Nel 1992, Frances Verter ha tutto ciò che una persona può desiderare: una carriera avviata nella NASA e una figlia amata e desiderata. La piccola Shai è vivace e tosta, proprio come sua madre e come il padre di sua madre, di cui ha preso il nome. Quell’energia la porterà a fare grandi cose, sua madre ne è certa.
Quando Shai ha 8 mesi, comincia a stare poco bene: è sempre stanca e fa fatica a respira; qualche volta, non riesce nemmeno ad andare al bagno. Frances la porta dal medico, ma non sa dire cosa sia. La porta allora da un altro e da un altro ancora finché, quando Shai ha ormai 11 mesi, non arriva la risposta: rabdomiosarcoma, un tipo di tumore maligno che colpisce i tessuti molli.
Pare che Shai sia nata con questa bomba ad orologeria nelle pelvi, pronta a scoppiare. Nel corso degli undici mesi della sua breve vita, il tumore si è allargato fino ai polmoni e la sua corsa non sembra volersi fermare. La bambina e sua madre iniziano una corsa contro il tempo.
I medici rimuovono il tumore e gli organi irrecuperabili, dopodiché stroncano le cellule tumorali rimaste con chemioterapia e radioterapia. Un inferno fatto di stanze d’ospedale e di radiazioni, dal quale però Shai esce vittoriosa, mano nella mano con sua madre. Ciliegina sulla torta, Frances trova l’amore e si sposa con un genitore single come lei.
Sarebbe bello finire questa storia qui. Shai oggi sarebbe una splendida trentenne e quell’anno e mezzo di trattamenti sarebbero solo un brutto ricordo. Se così fosse, oggi non staremmo parlando di Frances Verter, probabilmente.
Nel 1996, sei giorni dopo il matrimonio, arriva la notizia: Shai soffre di una leucemia “secondaria”, ovvero causata dai trattamenti subiti per combattere il rabdomiosarcoma.
L’unica salvezza di Shai è un trapianto di cellule staminali, ma non ci sono donatori compatibili. Frances continua a cercare e cercare, finché Shai non si spegne circondata dall’amore della propria famiglia. A dicembre avrebbe compiuto 5 anni, ma lei se ne va all’inizio di settembre.
Nonostante il dolore, Frances va avanti e rimane di nuovo incinta. Il ricordo della sua bambina è sempre con lei, però, così come la paura di dover rivivere quell’inferno. Dio, se solo avessero trovato un donatore compatibile…
Frances è una scienziata e trasforma la paura in fatti: ci sarà un modo per prevenire un’eventualità del genere, no? In effetti, negli ultimi anni sta prendendo piede una terapia nuova, che prevede l’utilizzo del sangue prelevato dal cordone ombelicale. Pare che sia ricchissimo di cellule staminali, tanto che alcune aziende aiutano i genitori a prelevare e conservare quello dei loro figli.

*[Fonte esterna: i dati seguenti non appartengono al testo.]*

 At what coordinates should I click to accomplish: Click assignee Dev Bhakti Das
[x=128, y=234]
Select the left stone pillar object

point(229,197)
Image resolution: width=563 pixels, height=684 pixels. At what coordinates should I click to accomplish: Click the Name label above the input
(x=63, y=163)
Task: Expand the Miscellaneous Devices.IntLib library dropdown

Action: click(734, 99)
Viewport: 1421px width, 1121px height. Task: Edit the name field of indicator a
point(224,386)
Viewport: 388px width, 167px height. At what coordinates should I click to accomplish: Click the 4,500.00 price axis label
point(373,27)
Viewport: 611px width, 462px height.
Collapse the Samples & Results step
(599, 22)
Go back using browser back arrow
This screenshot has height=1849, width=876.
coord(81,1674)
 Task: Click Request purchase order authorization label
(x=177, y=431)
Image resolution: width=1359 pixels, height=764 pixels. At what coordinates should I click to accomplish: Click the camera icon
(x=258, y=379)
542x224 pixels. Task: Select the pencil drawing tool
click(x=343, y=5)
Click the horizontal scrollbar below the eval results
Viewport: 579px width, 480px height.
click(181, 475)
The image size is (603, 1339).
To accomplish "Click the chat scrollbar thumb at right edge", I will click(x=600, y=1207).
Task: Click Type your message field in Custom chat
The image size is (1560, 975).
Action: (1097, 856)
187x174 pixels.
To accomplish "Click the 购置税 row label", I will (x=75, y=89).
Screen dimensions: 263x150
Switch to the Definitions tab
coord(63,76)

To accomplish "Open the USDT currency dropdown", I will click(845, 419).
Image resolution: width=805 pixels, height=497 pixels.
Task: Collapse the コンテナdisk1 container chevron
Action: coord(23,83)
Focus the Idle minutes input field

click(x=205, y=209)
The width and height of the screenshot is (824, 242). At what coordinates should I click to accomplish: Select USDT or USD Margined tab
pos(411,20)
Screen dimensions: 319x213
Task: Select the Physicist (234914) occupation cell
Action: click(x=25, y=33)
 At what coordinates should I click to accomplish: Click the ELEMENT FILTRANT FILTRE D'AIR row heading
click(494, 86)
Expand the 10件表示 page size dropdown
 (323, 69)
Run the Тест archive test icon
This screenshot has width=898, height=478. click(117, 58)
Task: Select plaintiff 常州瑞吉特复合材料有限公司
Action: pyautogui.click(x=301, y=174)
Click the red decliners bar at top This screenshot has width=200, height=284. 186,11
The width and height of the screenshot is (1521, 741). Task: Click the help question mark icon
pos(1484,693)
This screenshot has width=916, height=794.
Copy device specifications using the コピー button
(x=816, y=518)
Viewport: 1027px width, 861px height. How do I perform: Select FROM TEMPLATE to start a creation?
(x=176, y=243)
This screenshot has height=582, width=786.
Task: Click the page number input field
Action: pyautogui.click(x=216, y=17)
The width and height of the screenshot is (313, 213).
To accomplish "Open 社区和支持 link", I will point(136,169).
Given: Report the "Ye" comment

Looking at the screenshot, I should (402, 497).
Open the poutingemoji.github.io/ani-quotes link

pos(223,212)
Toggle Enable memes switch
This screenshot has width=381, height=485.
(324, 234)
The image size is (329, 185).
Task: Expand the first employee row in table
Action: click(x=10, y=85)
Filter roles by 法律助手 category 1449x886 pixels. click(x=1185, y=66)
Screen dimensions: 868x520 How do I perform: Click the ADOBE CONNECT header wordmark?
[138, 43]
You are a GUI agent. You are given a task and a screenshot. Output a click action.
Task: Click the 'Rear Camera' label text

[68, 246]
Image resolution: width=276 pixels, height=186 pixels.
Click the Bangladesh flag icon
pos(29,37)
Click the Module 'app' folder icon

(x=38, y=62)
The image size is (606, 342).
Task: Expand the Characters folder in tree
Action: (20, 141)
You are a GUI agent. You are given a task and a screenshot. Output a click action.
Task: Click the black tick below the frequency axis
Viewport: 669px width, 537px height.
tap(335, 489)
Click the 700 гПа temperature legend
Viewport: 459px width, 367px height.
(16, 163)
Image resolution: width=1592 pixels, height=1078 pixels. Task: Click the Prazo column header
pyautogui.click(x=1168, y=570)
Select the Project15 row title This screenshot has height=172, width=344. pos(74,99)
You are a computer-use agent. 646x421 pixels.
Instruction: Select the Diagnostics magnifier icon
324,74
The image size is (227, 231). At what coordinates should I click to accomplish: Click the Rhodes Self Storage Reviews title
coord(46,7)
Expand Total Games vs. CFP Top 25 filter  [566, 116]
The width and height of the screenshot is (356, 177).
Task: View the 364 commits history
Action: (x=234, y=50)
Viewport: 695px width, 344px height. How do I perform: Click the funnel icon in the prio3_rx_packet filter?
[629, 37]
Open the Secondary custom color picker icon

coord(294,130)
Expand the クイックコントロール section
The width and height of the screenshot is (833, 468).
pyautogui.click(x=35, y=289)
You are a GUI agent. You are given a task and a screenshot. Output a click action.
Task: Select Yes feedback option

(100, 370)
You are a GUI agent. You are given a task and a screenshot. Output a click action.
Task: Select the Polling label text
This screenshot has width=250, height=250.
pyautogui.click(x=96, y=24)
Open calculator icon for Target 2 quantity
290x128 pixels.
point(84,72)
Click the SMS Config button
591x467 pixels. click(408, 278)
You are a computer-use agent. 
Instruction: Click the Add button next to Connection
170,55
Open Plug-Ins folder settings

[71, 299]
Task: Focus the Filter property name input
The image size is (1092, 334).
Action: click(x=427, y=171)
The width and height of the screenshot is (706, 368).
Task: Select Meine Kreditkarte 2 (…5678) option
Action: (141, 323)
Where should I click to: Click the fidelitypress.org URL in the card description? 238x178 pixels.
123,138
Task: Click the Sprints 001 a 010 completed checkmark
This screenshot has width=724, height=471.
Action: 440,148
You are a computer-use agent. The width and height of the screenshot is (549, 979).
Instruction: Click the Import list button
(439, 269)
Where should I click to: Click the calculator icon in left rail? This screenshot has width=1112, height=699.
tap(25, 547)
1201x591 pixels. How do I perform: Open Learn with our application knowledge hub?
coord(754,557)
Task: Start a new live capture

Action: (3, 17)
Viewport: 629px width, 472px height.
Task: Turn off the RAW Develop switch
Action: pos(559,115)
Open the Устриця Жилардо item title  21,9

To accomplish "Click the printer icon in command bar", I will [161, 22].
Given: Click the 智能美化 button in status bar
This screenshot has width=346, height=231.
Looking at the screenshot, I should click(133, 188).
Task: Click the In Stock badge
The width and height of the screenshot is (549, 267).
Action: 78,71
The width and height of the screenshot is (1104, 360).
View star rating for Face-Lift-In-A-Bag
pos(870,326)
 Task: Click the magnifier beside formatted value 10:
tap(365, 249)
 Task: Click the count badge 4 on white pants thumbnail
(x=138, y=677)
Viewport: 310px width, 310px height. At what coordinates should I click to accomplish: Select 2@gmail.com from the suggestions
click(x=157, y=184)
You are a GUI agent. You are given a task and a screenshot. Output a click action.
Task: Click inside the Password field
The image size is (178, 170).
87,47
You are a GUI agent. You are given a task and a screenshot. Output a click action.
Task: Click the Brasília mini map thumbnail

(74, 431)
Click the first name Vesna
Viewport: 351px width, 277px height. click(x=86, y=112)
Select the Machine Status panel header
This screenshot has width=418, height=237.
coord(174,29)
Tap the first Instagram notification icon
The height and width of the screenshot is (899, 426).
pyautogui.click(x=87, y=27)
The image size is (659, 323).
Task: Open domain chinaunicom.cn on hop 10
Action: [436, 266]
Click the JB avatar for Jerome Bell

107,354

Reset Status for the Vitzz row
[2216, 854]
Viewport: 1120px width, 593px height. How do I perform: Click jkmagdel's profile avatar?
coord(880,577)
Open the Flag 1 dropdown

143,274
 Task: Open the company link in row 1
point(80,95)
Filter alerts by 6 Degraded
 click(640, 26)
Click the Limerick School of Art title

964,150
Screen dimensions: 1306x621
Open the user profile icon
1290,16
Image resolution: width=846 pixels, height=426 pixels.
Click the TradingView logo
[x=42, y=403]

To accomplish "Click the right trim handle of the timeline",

Fantastico, ma come distinguere le aziende serie dalle altre? Frances ricomincia a cercare e accumula volantini, informazioni, dati di tutti i tipi. Alla fine fa la sua scelta e, alla sua nascita, conserva le staminali della seconda figlia nella banca migliore tra quelle trovate. Cosa fare adesso di tutte queste informazioni?
Frances è una scienziata e sa come muoversi in questi ambiti, cosa e dove guardare. Non tutti possono dire lo stesso. È il 1998 e internet è qualcosa di lento e rumoroso, ma si sta diffondendo, quindi la scelta è ovvia: Frances prende tutto ciò che ha imparato e lo butta in un sito, la Parent’s Guide to Cord Blood.
Il resto è storia. Il sito risponde alle esigenze di sempre più genitori, in cerca di informazioni su come salvaguardare i propri figli in caso di malattia. Diventa quindi sempre più grande, finché Frances non lo trasforma in un lavoro a tempo pieno. Nel mentre, viaggia per gli Stati Uniti raccontando la propria storia e spiegando quanto sia importante conservare le staminali del cordone.
Il premio ricevuto durante l’edizione 2022 del World Stem Cells Summit è solo una delle conseguenze naturali del lavoro fatto negli anni. Perché, diciamoci la verità: per la dottoressa Frances Verter, il vero premio è aver aiutato decine di bambini nel corso degli anni, salvati dalle cellule del cordone ombelicale.
In fondo, è un po’ come se Shai continuasse a vivere in tutti loro.